In general, we’ve distilled the practice down to two major categories: Branding and sales.
For branding purposes, we can use influence marketing to generate broader awareness of a product or help to change perceptions. However, in isolation that rarely pays the bill and most CFOs – if not the CMOs – are soon cutting budgets for such practices as they’re hard to measure to an actual ROI.
When sales are the focus, influence marketing can be used to convert prospects, including competitors’ clients. This requires a lot more effort than simply having social media celebrities Tweet out your product or sponsoring a blog post on their websites.
You need a more formal understanding of who sways opinions and who – in turn – sways purchase decisions with specific customer groups. Further, an understanding of what stage in the purchase lifecycle your target customers are at when engaging with the message is critical.
These were some of the considerations at play when we were approached to support the launch of a new Acura TLX in the Canadian marketplace. We were asked to help change product and brand perceptions but we knew there was so much more that could be done. Below is a summary of the case study.
CHALLENGE
Acura is a luxury brand (the marque brand of automaker Honda), which markets luxury, performance, and high-performance vehicles. Among its premier line up of vehicles, Acura’s TLX stood out for its perfect combination of luxury feel and proven high sports performance.

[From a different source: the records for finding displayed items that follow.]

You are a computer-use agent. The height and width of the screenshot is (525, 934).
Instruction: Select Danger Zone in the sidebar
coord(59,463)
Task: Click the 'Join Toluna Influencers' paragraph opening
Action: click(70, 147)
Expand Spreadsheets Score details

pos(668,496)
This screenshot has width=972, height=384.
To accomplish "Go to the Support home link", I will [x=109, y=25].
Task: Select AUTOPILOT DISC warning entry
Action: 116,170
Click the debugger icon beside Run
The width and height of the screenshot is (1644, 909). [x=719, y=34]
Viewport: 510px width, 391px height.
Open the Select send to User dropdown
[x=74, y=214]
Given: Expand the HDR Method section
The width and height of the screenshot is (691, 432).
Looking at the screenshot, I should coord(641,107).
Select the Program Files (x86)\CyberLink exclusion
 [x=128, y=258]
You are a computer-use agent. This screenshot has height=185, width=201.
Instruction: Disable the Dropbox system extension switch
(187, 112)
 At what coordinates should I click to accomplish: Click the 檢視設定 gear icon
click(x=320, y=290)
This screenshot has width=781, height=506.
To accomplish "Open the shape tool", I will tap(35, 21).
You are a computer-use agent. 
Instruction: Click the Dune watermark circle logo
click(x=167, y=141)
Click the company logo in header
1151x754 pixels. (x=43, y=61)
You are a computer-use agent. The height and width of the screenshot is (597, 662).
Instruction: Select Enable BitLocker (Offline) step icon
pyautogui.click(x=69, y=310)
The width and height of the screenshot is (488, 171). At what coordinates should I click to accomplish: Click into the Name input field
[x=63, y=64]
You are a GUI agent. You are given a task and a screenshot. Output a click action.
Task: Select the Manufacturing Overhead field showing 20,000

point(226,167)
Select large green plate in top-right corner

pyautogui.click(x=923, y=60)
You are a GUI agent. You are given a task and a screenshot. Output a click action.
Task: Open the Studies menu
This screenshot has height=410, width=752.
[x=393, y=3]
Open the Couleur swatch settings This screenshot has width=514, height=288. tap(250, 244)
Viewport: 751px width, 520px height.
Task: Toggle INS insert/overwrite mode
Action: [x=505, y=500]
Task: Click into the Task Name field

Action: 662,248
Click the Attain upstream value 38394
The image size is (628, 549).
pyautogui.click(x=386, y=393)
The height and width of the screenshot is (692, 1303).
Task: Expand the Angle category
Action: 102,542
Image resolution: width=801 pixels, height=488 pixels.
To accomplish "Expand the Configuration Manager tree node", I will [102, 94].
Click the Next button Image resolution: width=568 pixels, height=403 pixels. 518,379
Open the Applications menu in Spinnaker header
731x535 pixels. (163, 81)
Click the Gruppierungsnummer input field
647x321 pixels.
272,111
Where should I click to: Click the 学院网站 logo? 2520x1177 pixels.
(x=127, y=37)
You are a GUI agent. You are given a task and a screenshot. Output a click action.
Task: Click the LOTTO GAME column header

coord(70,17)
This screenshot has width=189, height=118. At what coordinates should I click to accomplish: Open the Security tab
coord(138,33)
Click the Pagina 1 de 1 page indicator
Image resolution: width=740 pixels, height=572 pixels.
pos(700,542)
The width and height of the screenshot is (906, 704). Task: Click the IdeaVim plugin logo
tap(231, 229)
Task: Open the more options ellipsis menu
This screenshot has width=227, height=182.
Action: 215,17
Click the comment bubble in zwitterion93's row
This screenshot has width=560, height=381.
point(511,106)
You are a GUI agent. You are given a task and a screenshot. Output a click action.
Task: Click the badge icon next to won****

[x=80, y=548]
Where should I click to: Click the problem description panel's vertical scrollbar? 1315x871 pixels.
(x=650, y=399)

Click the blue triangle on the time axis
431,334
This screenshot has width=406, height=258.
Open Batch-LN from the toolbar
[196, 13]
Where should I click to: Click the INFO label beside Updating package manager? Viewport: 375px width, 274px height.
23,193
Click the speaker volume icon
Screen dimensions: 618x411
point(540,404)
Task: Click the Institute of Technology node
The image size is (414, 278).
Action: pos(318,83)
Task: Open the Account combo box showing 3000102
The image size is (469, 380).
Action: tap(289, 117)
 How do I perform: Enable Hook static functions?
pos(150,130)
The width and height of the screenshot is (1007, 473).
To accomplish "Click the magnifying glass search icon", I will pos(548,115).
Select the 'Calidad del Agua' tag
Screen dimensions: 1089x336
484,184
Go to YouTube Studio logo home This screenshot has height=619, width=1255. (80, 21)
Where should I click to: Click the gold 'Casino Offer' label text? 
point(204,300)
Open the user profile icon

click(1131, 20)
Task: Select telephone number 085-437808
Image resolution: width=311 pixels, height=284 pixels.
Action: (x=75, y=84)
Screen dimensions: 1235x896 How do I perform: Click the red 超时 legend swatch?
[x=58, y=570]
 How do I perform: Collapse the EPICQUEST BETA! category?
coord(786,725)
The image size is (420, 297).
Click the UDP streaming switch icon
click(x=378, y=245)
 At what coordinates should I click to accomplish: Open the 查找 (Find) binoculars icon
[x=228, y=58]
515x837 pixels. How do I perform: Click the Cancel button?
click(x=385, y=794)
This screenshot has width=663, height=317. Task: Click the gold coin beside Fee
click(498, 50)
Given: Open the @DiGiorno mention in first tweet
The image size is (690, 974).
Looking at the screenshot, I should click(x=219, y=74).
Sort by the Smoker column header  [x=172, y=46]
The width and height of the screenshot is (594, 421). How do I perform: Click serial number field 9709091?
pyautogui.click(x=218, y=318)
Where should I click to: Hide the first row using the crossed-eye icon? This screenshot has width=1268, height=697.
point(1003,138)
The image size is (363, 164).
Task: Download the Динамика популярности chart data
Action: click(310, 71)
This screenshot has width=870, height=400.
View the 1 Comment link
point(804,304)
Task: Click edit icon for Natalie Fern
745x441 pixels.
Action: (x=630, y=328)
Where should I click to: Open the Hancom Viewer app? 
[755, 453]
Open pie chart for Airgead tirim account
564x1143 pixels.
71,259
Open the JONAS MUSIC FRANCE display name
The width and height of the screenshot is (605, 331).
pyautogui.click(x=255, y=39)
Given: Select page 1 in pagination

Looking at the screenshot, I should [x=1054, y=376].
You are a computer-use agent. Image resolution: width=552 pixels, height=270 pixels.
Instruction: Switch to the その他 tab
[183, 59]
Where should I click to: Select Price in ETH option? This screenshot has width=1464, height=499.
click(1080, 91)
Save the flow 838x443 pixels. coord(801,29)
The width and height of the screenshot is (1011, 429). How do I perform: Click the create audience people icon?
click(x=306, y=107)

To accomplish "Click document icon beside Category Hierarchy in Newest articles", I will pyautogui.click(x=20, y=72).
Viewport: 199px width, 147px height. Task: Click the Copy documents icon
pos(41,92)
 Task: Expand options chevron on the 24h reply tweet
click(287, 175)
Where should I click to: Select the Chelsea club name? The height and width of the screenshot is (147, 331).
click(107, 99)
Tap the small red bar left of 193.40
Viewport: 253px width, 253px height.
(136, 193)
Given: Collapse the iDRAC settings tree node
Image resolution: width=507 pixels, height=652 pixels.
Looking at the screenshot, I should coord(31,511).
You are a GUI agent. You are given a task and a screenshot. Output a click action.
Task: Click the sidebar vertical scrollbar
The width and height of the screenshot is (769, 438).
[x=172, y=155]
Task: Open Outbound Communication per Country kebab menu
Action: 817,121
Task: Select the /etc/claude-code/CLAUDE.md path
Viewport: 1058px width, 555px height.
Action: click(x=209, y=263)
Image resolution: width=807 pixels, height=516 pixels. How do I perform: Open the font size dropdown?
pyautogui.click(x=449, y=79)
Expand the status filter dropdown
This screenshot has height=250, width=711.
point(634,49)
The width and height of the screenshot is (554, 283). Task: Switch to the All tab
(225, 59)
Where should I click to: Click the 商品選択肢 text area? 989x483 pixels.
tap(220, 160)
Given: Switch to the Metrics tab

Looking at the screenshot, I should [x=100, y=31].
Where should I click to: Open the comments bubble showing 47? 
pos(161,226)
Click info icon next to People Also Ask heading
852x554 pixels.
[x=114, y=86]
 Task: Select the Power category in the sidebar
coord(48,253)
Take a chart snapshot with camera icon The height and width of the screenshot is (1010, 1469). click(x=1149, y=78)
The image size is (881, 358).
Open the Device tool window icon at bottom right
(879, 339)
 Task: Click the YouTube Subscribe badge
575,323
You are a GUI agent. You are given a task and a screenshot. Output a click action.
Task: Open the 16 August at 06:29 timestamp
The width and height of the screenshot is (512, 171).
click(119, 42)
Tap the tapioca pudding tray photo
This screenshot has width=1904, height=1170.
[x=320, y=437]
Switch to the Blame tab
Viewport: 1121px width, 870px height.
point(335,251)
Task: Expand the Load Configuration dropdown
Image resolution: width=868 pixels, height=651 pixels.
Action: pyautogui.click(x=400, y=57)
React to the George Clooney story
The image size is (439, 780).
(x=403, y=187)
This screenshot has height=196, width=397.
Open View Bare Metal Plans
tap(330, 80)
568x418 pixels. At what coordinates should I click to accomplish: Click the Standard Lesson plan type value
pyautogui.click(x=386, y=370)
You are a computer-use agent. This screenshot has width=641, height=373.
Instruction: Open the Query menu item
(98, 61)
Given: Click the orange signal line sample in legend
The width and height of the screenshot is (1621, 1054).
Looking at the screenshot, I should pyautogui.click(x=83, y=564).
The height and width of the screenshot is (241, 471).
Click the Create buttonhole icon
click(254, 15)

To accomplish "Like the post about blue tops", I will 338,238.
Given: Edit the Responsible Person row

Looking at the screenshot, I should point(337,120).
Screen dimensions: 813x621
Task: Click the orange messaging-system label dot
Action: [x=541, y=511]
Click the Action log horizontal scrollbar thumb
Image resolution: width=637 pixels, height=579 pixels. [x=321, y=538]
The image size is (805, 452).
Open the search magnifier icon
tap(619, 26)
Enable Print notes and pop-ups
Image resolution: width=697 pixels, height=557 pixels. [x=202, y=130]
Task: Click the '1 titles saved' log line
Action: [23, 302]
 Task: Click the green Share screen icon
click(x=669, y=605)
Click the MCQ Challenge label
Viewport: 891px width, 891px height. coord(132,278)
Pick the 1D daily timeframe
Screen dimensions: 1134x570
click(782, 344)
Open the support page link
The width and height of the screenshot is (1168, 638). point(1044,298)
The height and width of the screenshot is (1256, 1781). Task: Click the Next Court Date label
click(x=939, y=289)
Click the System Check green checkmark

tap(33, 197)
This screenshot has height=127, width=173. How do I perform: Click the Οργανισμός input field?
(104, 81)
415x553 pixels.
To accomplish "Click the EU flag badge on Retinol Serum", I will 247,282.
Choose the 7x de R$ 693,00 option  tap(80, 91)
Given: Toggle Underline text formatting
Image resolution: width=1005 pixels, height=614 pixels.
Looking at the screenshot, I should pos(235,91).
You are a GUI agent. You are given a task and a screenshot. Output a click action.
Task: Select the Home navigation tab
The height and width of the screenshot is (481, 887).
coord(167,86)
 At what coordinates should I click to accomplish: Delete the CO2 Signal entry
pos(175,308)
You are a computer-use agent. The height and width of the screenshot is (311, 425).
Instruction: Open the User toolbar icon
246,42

Despite independent tests that list the TLX among the best vehicles in its class, many consumers within North American luxury car market perceived competitive automobiles as either more luxurious or provided better road handling. Our challenge with this campaign was to begin to shift those perspectives.
SOLUTION
Coinciding with the launch of a new AcuraTXL, we were approached by Integrated Automotive Experience (IAE), an exclusive auto marketing firm, to design and execute an influence marketing campaign that would shift those perceptions.
Our strategists broke from tradition. Where most agencies would immediately seek popular Instagrammers with large communities, brand fanatics or industry analysts, we took a page out of Sam Fiorella and Danny Brown’s seminal book on Influence Marketing.
Instead of social media and industry celebrities (or macro-influencers), our strategists searched out potential customers for the brand: Professional Canadian men and women from cities across the country who – in most cases – drove competitive vehicles. We identified individuals whose close social circle most closely matched the TLX target customer profile.
These micro-influencers, defined as those who – by nature of their defined and contextually relevant relationships with the brand’s target customers – are more likely to influence purchase decisions as well as brand perception.
Participants were flown to the Canadian Motorsport Race Track in Ontario where they were treated to an exclusive drive experience. Once there, our micro-influencers were paired with professional race car drivers and taught the fine points of safely racing a vehicle around a race track.
After a morning testing the vehicle’s safety features, the influencers were unleashed to race the TLX around the track themselves. Each participant was given a Fitbit so that their heartbeats could be monitored through the drive experience to produce long-term social media video content.
#TLXExperience video ft. Sam McDadi, one of Canada’s top realtors
RESULTS
Before, during, and post event, Sensei’s teams provided the micro-influencers with tools to create and share their experiences across multiple social media platforms that would best engage their audiences. In total, the event’s one-day activity generated over 3,000,000 Canadian-specific impressions, $524,200 in earned media, and converted some of our drivers to Acura customers immediately.
Before the event, we surveyed the selected micro-influencers and their social circles to establish a baseline metric for brand perception. The same audience, when surveyed, after the event, ranked of the Acura TLX as the top luxury-sport sedan in Canada, up from 4th place in the previous survey.